It might seem as if the Atlanta Braves are, as has been suggested, interested more in getting the band back together and playing the old hits than in moving forward. I think it's more accurate to say the Braves are determined to go back to The Braves' Way of doing things, which we now know to mean the way the Braves did things before Frank Wren took over and ticked everybody off. We call the roll:

John Schuerholz: Off the golf course, back in the game.

Bobby Cox: No longer a man of leisure, again a man with a plan.

Fredi Gonzalez: Still in place, still safely under Cox's wing .

Roy Clark: Picking up the ol' gee-tar to strum, "Yesterday, When I Was Young."

I'm kidding about the last one. The singing Roy Clark was a staple of "Hee Haw," which remains a high point in Western culture. The baseball man Roy Clark is regarded as the second-best scouting mind (trailing only the sainted Paul Snyder) the Braves have ever had, and he has been lured away from the Dodgers -- after being lured there from the Nationals; Stan Kasten poached him twice -- to do something-or-other with The New Braves, who we assume will look an awful lot like The Old Braves.

Technically, John Hart never worked for the Braves in their heyday -- his Cleveland Indians did serve as foil in the one World Series those Braves won -- but he has played enough back nines with Schuerholz to have earned honorary Old Boy status. It's becoming clearer by the hour that the Braves fully expect Hart, currently the interim general manager, to take the job on a full-time basis for a little while. (Would a decision have been made on Gonzalez if the Braves expected to hire a new GM? Would Clark have agreed to work for someone without having an idea who the someone would be?)

Some will delight in this reunion-as-rebirth strategy. (Winning 14 consecutive division titles was a pretty big deal, after all.) Others will wonder if, in their apparent desire to repeat the past, the Braves are branding themselves yesterday's men.

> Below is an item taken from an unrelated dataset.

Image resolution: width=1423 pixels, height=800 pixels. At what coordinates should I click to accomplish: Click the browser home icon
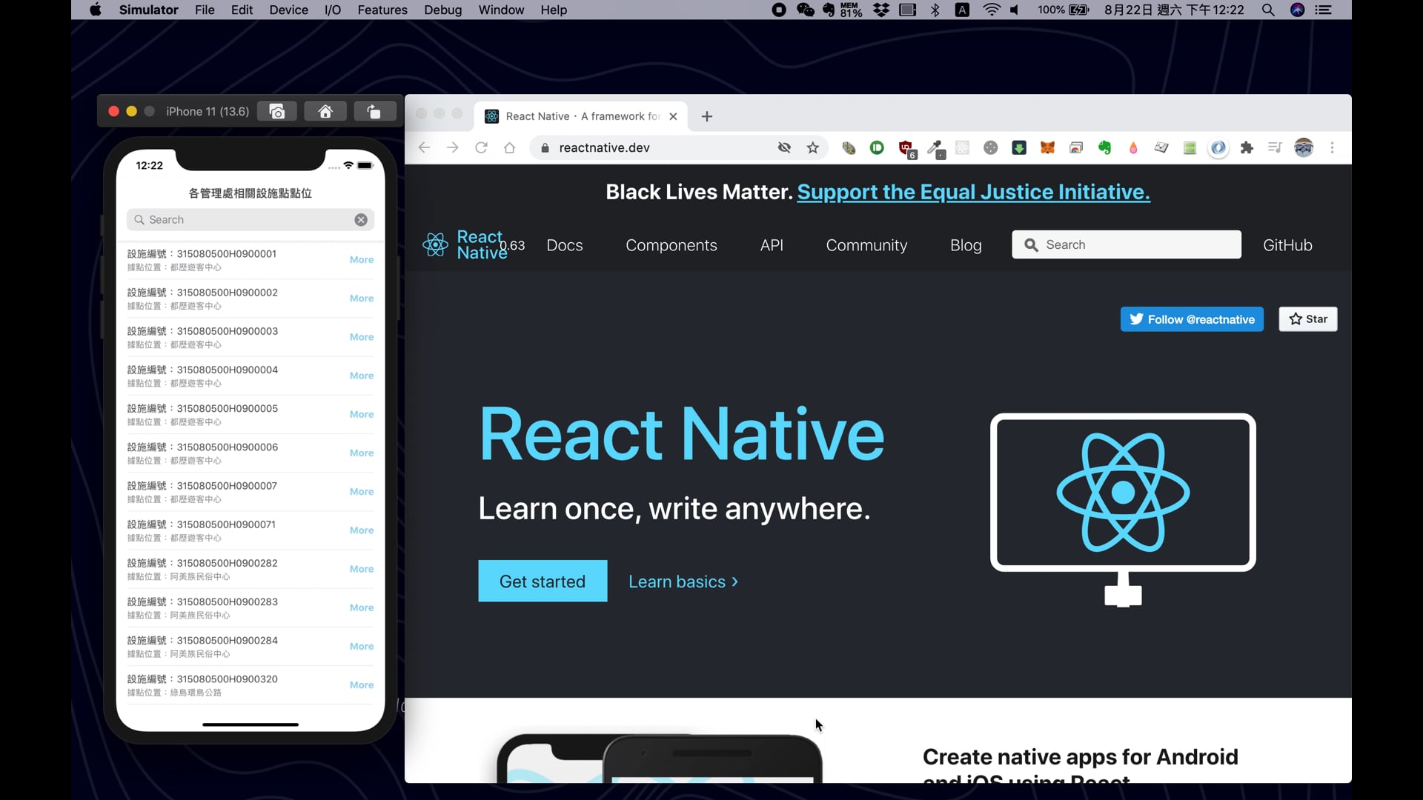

Before you exult/agonize over the path this team looks to be taking, I'd note this:

If Hart is going to be the GM, John Coppolella is apt to be the GM after Hart . Coppolella has been a part of the Braves' organization for eight years -- he was hired by Schuerholz, not Wren -- and cannot be described as hoary or hidebound. He understands what Schuerholz means when he speaks of The Braves' Way, but he's too smart and progressive -- as noted, he's a darling of the sabermetric set -- to turn himself, at age 36, into a nostalgia act.

This look-inward-and-backward course would be off-putting if I didn't believe its ultimate goal was to position Coppolella as GM-in-waiting. The Braves could wrong-foot us and pluck Dayton Moore, another Old Boy, away from Kansas City, and that wouldn't be nearly as appealing.

(I know, I know. At the moment, the Royals are the cat's pajamas. But four inspired games -- or even one title-winning October -- do not a master plan make. Remember: KC's breakthrough season came in Moore's ninth year on the job and resulted in 89 regular-season wins. The Braves won 91, 89, 94 and 96 games in Years 3-6 under Wren.)

I've said it before: I see Coppolella as the Braves' future. If all this maneuvering doesn't leave him next to the throne, I don't know that we could deem it progress. There were indeed yesterdays when the Braves were the best in the business, but the issue now is tomorrow.